When the facilities were downsized, the people with the least education lost their jobs and this led to the sample having a significantly better educated group in 2005, he explains.

"It could be the attitudes really have changed in a positive direction, but we can't say for sure because of an educational difference in this 2005 sample," Ernst says. "From a scientific standpoint, you can't make that conclusion because of the profound influence of the better-educated group."

For instance, the percent of people who strongly disagreed with the statement about how the AIDS epidemic is a fulfillment of biblical prophecy was 38 percent in 1989 and 58 percent in 2005, Ernst says.

Likewise, the statement about AIDS being the result of God's punishment elicited a strong disagreement from 52 percent in 1989 and 74 percent in 2005.

The statement that suggests AIDS will help society by reducing the number of homosexuals received strong disagreement by 44 percent surveyed in 1989 and by 73 percent in 2005, Ernst says.

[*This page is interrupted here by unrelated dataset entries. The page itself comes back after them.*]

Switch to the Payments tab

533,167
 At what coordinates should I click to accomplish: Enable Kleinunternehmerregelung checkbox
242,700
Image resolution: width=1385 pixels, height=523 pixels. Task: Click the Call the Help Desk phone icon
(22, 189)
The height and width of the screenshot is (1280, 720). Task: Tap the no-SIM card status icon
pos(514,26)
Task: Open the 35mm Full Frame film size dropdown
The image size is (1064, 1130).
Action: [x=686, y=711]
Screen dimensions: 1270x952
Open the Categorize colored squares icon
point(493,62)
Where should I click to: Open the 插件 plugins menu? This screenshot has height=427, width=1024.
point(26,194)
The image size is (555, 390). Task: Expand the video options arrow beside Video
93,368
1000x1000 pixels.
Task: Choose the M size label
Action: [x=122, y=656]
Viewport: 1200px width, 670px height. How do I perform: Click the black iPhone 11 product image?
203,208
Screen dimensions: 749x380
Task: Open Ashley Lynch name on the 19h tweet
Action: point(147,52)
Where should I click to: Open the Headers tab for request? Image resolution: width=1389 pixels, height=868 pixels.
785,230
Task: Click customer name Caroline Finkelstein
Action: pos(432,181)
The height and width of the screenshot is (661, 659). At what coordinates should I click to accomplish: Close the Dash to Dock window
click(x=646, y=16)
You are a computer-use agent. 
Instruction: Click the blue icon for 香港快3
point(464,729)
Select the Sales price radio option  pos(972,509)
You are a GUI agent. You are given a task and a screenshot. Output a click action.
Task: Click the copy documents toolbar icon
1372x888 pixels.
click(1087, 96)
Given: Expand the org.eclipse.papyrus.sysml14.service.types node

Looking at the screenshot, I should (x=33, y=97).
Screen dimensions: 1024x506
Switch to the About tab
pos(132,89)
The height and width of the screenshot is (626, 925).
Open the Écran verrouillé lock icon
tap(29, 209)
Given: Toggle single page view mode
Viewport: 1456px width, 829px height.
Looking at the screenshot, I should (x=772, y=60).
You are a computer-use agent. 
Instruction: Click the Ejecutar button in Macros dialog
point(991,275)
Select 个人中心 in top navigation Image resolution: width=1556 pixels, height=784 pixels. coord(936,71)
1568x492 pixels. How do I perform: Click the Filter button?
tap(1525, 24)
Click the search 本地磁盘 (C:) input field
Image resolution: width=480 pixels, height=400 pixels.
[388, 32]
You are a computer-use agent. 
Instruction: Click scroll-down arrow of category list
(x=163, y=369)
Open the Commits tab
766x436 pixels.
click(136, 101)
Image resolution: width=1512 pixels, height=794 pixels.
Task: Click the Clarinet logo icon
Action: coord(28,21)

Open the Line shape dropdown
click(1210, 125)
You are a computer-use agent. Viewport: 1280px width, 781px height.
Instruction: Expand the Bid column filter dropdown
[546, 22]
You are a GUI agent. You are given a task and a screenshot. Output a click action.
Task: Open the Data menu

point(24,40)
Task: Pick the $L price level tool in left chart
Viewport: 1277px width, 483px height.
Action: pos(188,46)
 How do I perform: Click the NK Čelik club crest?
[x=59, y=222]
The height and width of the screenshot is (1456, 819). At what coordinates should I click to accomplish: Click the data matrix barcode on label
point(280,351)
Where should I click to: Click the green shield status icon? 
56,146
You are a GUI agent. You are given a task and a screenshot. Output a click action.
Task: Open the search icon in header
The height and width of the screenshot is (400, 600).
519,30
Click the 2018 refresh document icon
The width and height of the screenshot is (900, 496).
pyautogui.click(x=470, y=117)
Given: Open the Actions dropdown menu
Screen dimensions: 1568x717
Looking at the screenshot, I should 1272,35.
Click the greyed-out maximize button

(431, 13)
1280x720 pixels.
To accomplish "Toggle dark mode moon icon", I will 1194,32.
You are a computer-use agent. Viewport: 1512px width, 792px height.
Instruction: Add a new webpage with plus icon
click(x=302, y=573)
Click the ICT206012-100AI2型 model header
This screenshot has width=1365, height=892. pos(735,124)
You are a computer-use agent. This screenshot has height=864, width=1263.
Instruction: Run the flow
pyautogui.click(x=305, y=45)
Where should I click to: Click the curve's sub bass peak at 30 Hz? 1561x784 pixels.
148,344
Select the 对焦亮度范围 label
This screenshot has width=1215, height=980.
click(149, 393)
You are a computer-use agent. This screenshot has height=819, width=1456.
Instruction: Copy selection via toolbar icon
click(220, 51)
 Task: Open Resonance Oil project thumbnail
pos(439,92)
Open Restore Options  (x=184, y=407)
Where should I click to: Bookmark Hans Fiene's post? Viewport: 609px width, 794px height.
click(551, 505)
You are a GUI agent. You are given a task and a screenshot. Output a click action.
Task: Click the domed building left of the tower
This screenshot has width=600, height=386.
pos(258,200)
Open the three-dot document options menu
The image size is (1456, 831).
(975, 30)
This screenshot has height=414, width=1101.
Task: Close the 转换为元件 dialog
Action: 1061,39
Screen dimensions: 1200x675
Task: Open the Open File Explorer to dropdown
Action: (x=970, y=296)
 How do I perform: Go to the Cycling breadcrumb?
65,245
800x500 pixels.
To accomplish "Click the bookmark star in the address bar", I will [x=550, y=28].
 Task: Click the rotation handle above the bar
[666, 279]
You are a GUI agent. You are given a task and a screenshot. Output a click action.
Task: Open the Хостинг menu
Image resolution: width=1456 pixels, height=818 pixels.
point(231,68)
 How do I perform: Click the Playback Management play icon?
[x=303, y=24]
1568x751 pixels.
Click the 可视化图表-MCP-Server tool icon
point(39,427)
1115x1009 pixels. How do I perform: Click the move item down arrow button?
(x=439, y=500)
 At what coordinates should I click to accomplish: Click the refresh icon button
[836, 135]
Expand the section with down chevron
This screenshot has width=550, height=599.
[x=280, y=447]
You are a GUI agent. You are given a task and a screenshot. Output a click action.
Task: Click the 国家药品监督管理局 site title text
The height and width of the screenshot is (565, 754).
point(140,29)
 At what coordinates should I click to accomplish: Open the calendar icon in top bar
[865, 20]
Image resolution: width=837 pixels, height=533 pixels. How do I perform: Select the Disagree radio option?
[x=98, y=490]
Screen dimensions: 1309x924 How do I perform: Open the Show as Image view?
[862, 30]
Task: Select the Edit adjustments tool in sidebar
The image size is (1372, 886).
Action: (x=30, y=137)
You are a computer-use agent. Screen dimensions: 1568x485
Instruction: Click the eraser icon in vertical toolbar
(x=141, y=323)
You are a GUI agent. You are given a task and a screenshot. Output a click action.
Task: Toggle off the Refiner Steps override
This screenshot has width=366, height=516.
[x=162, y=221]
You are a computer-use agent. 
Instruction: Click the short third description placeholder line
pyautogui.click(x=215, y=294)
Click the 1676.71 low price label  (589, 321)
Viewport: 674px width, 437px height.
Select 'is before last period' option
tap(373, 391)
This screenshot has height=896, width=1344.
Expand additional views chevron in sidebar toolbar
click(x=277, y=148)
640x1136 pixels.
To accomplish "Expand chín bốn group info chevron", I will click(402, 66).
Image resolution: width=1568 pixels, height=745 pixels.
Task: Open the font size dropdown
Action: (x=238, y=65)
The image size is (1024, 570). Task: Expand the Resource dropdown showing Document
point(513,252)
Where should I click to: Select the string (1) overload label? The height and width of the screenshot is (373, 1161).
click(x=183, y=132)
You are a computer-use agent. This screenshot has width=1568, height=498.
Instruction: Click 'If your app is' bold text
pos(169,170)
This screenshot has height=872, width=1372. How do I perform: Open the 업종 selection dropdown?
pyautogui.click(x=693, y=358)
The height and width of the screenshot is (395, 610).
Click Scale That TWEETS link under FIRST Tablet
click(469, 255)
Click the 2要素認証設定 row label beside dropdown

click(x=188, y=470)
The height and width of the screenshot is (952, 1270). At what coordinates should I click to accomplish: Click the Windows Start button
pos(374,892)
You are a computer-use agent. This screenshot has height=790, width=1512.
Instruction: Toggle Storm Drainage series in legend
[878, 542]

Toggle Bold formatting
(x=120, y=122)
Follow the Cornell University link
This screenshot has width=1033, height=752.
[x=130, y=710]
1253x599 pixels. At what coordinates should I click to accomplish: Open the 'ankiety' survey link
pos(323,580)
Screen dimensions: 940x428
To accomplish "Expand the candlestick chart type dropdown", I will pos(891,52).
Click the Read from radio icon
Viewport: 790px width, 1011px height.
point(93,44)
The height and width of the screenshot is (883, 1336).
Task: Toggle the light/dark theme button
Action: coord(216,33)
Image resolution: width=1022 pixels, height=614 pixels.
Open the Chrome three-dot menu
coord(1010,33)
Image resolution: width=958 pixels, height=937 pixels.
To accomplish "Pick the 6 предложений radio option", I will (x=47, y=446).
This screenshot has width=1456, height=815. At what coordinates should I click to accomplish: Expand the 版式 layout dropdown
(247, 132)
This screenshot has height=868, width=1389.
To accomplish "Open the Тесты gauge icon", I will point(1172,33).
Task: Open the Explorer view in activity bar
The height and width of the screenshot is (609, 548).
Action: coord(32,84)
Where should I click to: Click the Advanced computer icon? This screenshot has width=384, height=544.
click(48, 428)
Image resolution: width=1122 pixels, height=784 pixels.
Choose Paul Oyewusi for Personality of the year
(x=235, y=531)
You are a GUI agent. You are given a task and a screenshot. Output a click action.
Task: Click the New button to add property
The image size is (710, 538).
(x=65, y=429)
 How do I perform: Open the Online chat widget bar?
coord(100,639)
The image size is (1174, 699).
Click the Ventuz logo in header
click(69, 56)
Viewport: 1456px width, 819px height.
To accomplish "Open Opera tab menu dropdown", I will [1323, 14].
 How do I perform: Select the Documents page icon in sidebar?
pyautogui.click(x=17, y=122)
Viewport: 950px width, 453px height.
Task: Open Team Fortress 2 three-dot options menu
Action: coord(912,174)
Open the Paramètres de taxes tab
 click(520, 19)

What the study's findings suggest is that education is an answer to reducing HIV/AIDS stigma and prejudice, Ernst says.

"Being a scientist first, we're just saying we need to go back and get more data," Ernst says. "These are very interesting findings, but we have to clarify the confounding issue of having a better-educated group in 2005."

Investigators will try to break down this factor in future analyses to see what extent there might have been a shift in responses of people working in this environment to a more compassionate orientation, he says.

"We want to go back now and sample lower socio-economic groups in higher numbers to see if we can't get a more comparable sample to the 1994 group," Ernst says.

Future surveys may show that the general public has less prejudice against HIV patients today than 20 years ago, and anecdotal evidence suggests that medical professionals perpetuate less HIV stigma than they did in the past, Ernst says.

"I want to believe that we have more compassionate caregiving now," Ernst says. "I used to preach to physicians in medical school that to whatever extent they have a problem dealing with homosexuals in their practice, they are impaired physicians."

And Ernst says he does believe medical professionals now have a more compassionate attitude toward HIV/AIDS patients.

"I believe our physicians today are more compassionate by virtue of having a whole lot more training as of 2006 of all of the aspects of the AIDS epidemic, compared with 1986 when so little was known that even the physicians were uneducated," he says. "And there is significantly less prejudice about homosexuality in the medical community—at least as it interfaces with the AIDS epidemic."